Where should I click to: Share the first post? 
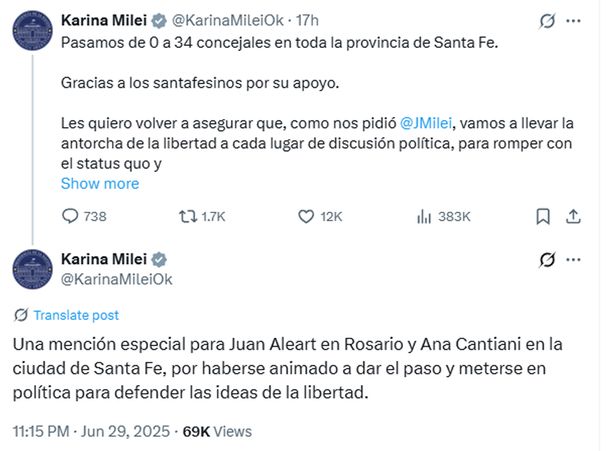(573, 216)
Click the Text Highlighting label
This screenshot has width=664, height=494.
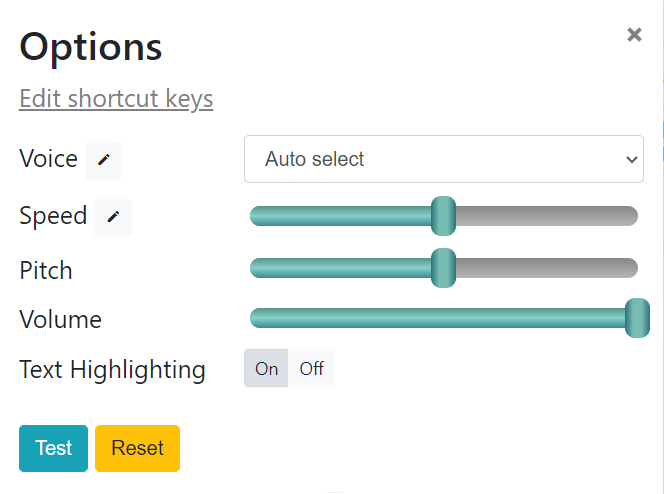112,370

WORK REQUEST >>
The answer should match the material exactly, with every picture removed.

SOLVED PROBLEM >>
Where should I click to: Share the first post? 
(573, 216)
Click the Text Highlighting label
This screenshot has width=664, height=494.
112,370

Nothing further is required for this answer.